----- DATA TO EXAMINE

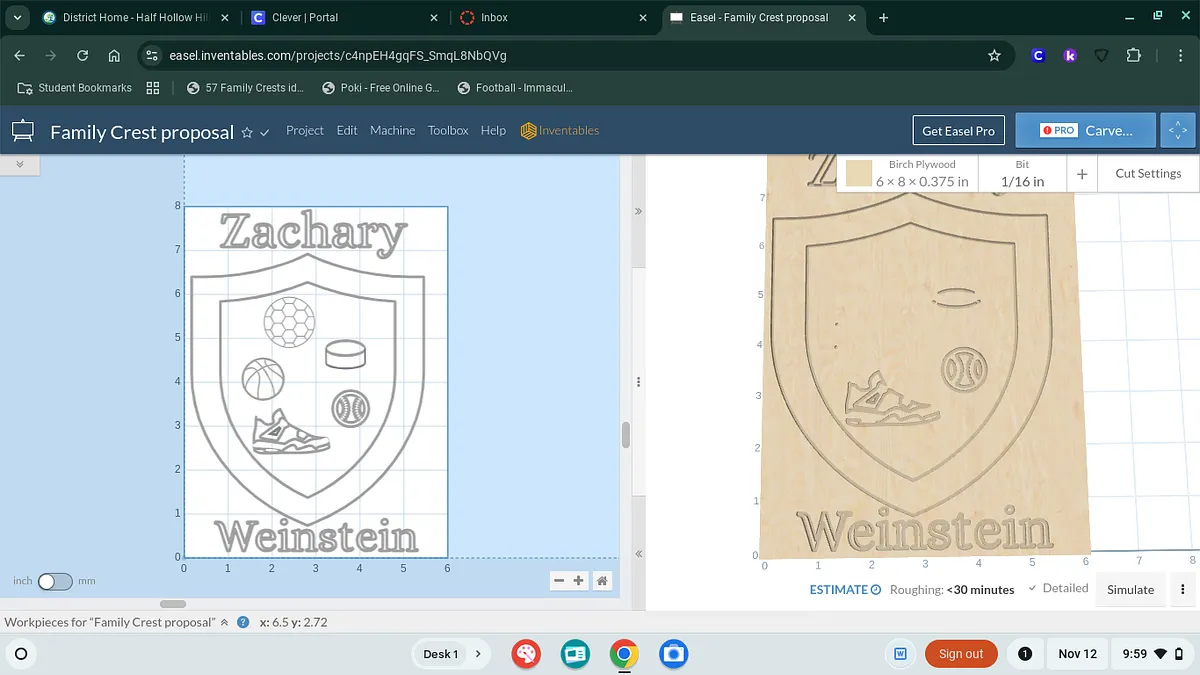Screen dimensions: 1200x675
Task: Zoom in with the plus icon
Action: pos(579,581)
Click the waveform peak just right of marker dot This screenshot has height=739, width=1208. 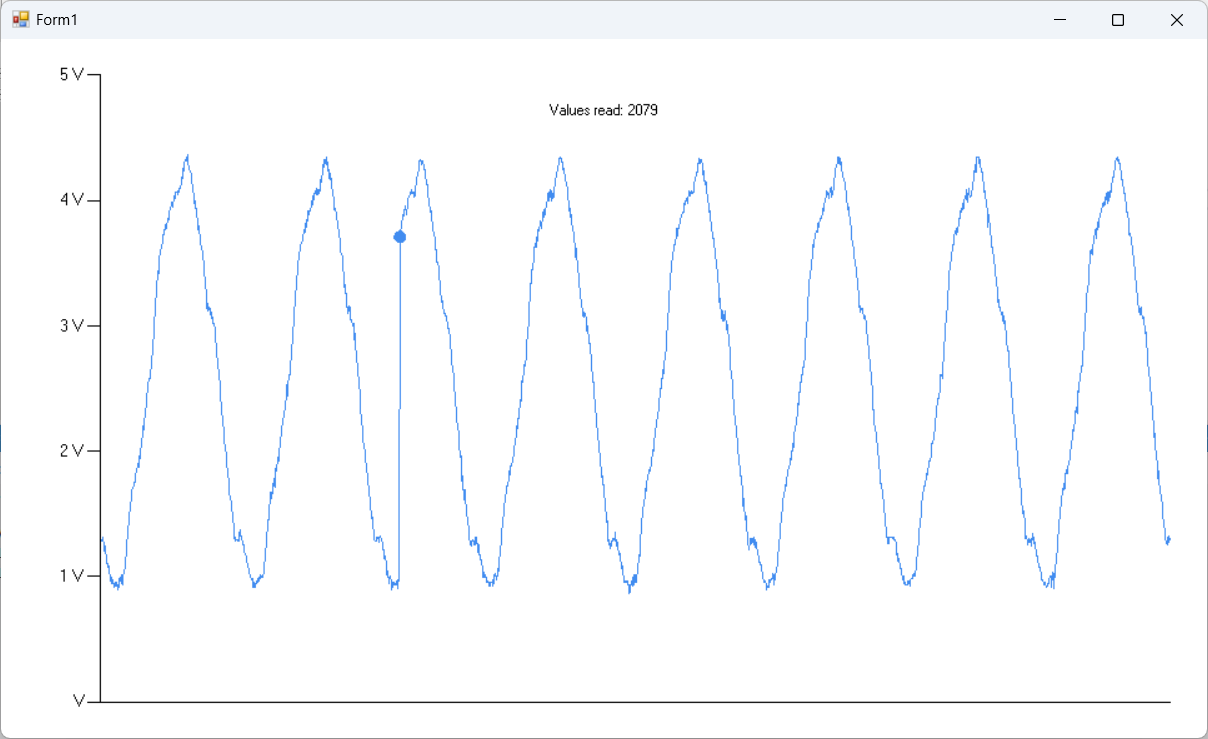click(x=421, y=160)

----------
----- DATA TO EXAMINE

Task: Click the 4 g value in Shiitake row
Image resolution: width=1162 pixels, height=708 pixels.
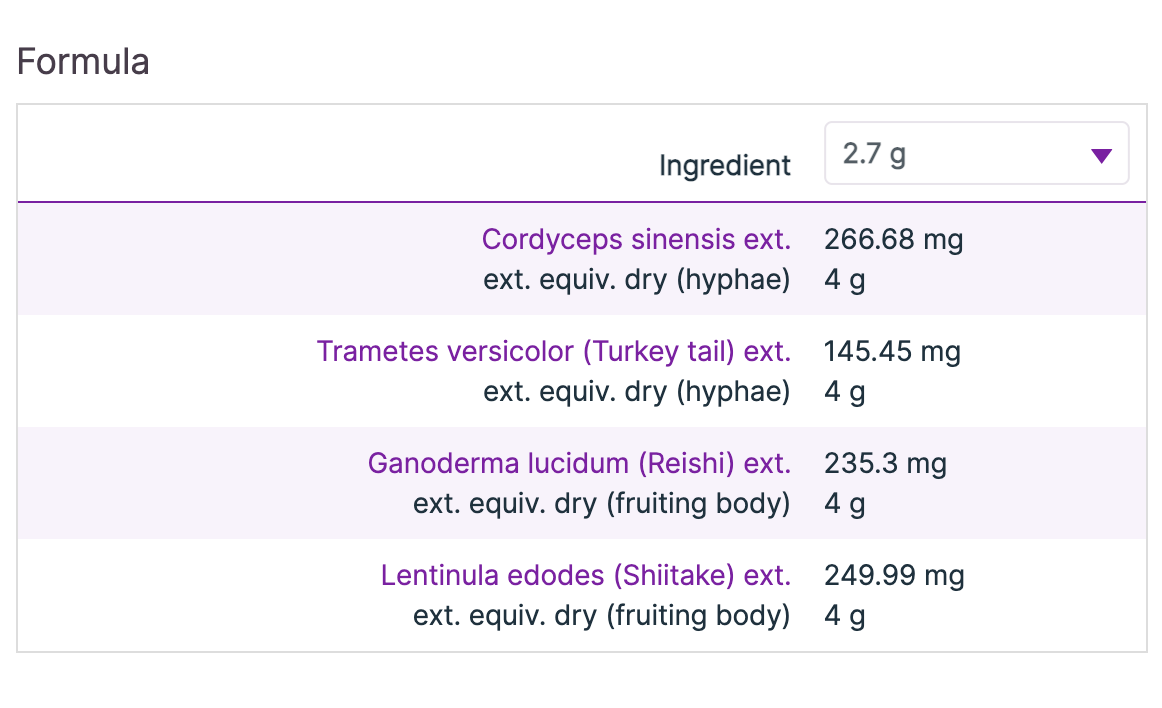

----------
----- DATA TO EXAMINE

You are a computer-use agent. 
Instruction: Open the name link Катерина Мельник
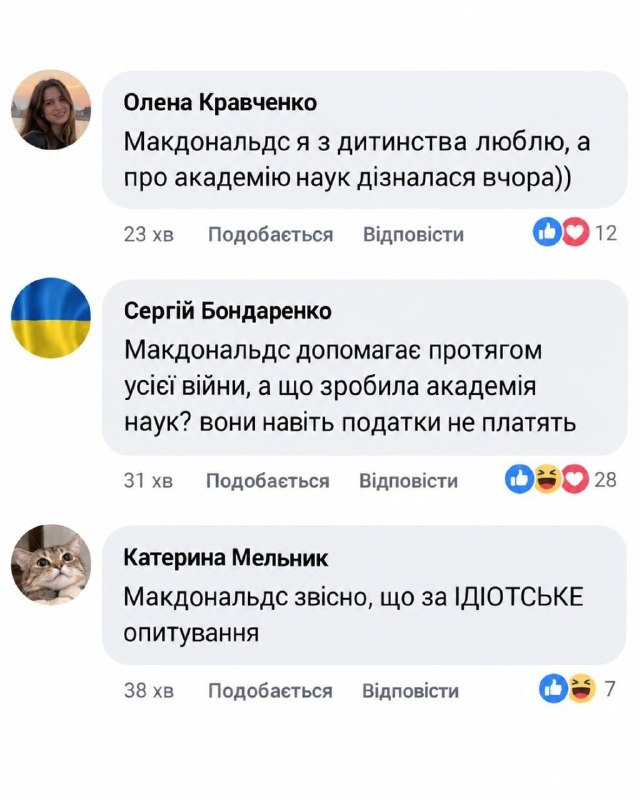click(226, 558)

----------

WHAT NEEDS TO BE DONE: From the records above, copy out the line with "Task: Click the 4 g value in Shiitake row", the line with "Image resolution: width=1162", and every line between them, word for word.

EXPECTED OUTPUT:
Task: Click the 4 g value in Shiitake row
Image resolution: width=1162 pixels, height=708 pixels.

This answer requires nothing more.